— ACTIVITY —
Copy the lines from the start of the records below through the line containing "You are a computer-use agent.", both included, and leave out the pictures.
-- SUPPLIED RECORDS follows --
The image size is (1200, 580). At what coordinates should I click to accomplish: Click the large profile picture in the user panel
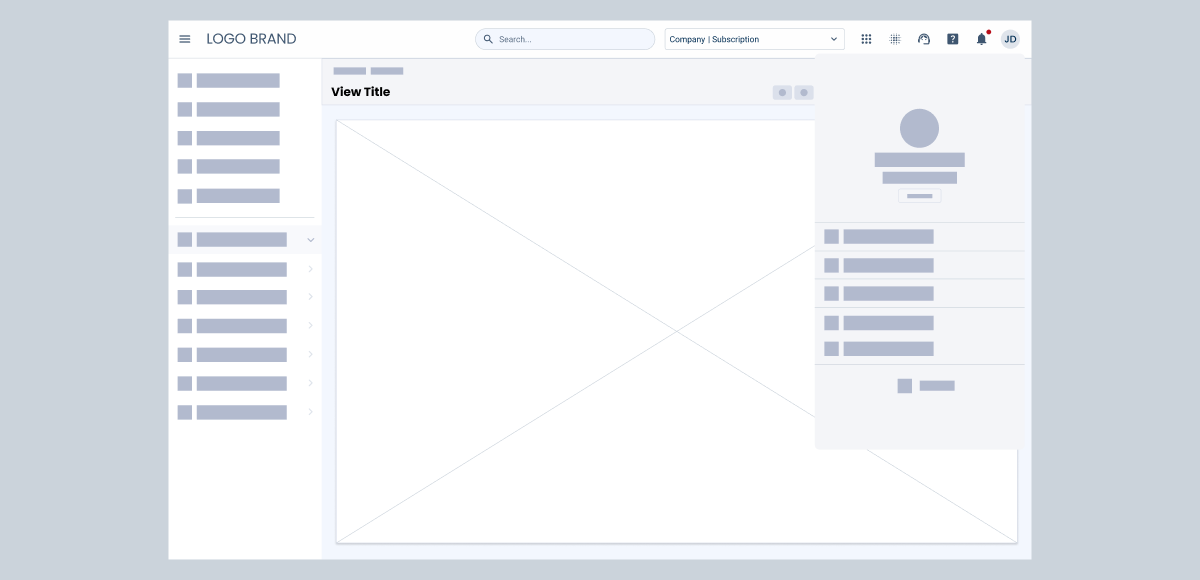[x=919, y=128]
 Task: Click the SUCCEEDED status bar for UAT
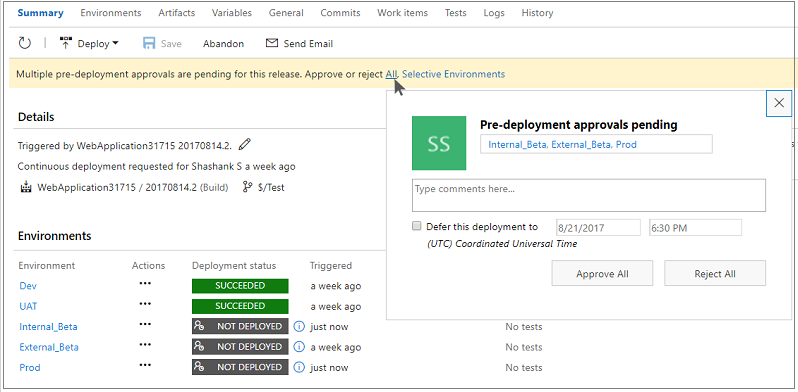coord(240,306)
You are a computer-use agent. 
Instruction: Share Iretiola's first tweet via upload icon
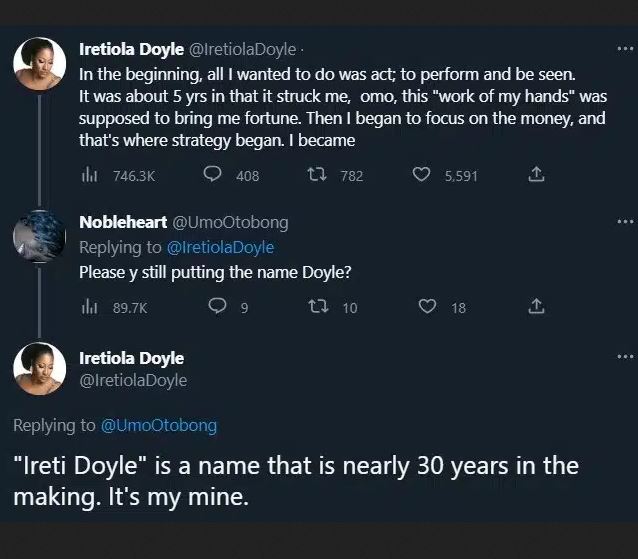(x=536, y=175)
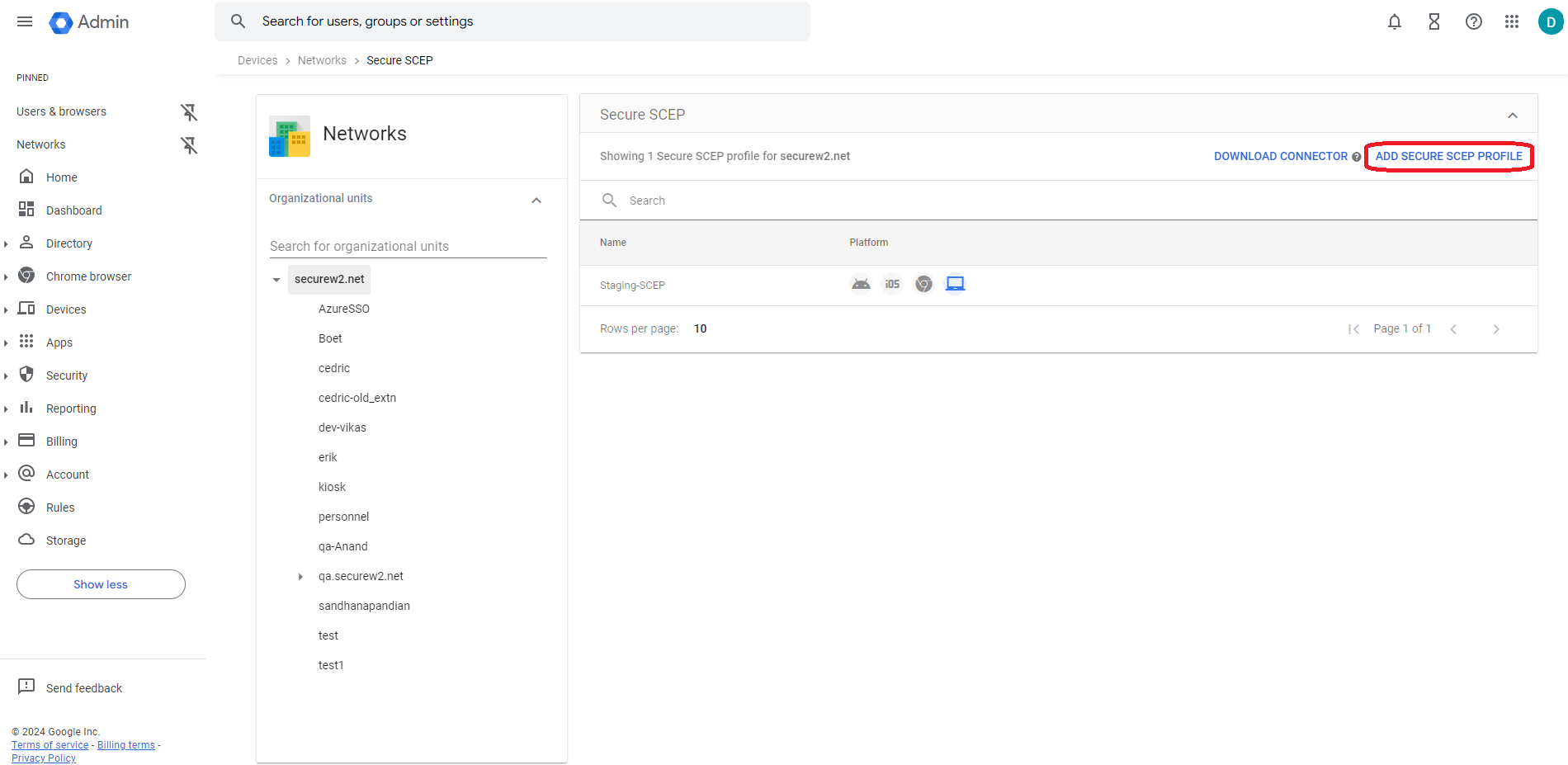Open the Google apps grid launcher

point(1511,22)
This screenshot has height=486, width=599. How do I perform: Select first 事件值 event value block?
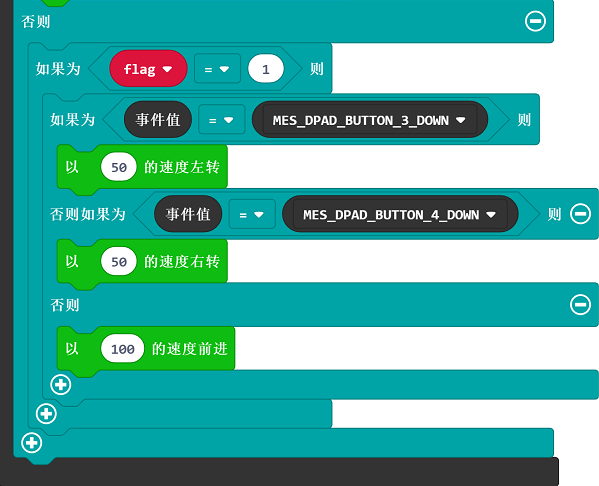pos(158,120)
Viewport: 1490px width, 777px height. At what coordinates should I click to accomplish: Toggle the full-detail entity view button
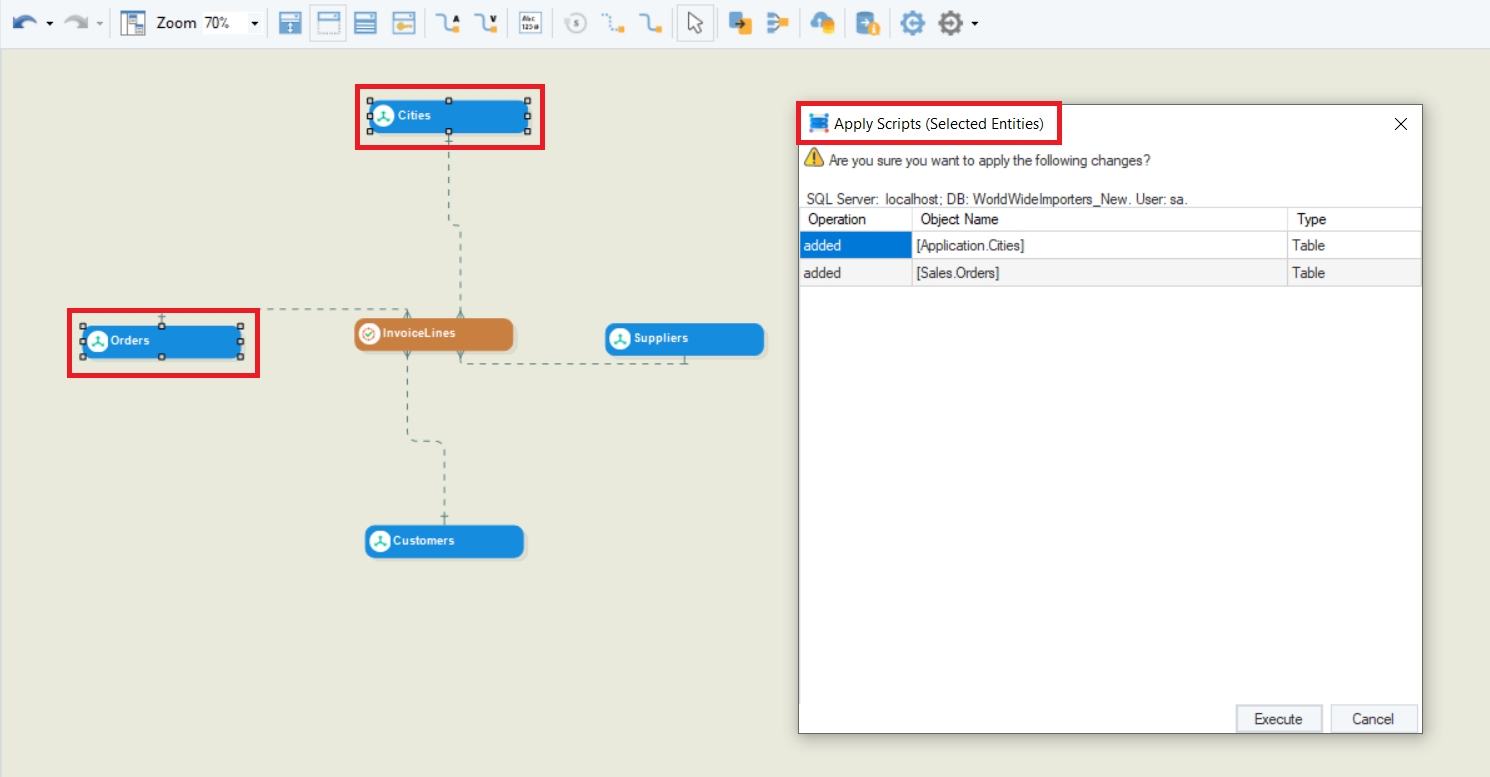click(366, 23)
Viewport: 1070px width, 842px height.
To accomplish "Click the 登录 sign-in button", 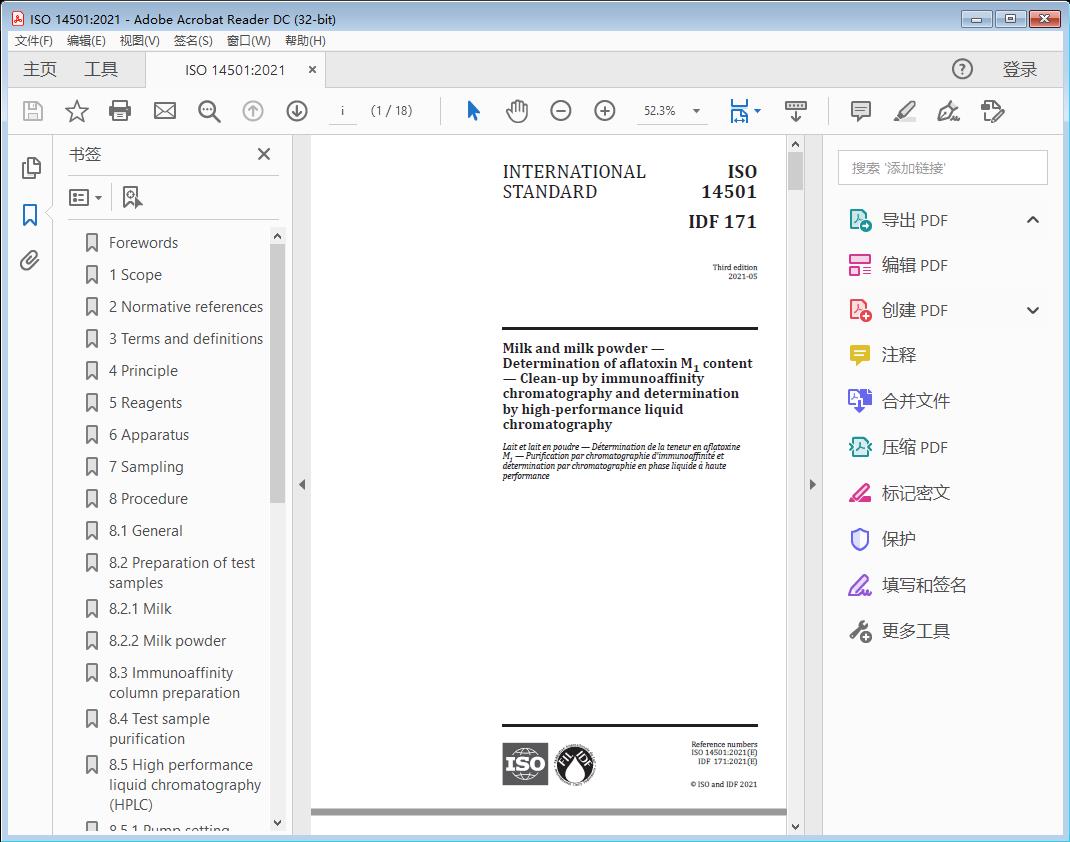I will [1019, 69].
-- SUPPLIED RECORDS concluded --
— WRITTEN ANSWER —
The image size is (1200, 580). At what coordinates should I click to accomplish: Click the large profile picture in the user panel
[x=919, y=128]
 Task: Click the SUCCEEDED status bar for UAT
coord(240,306)
You are a computer-use agent. 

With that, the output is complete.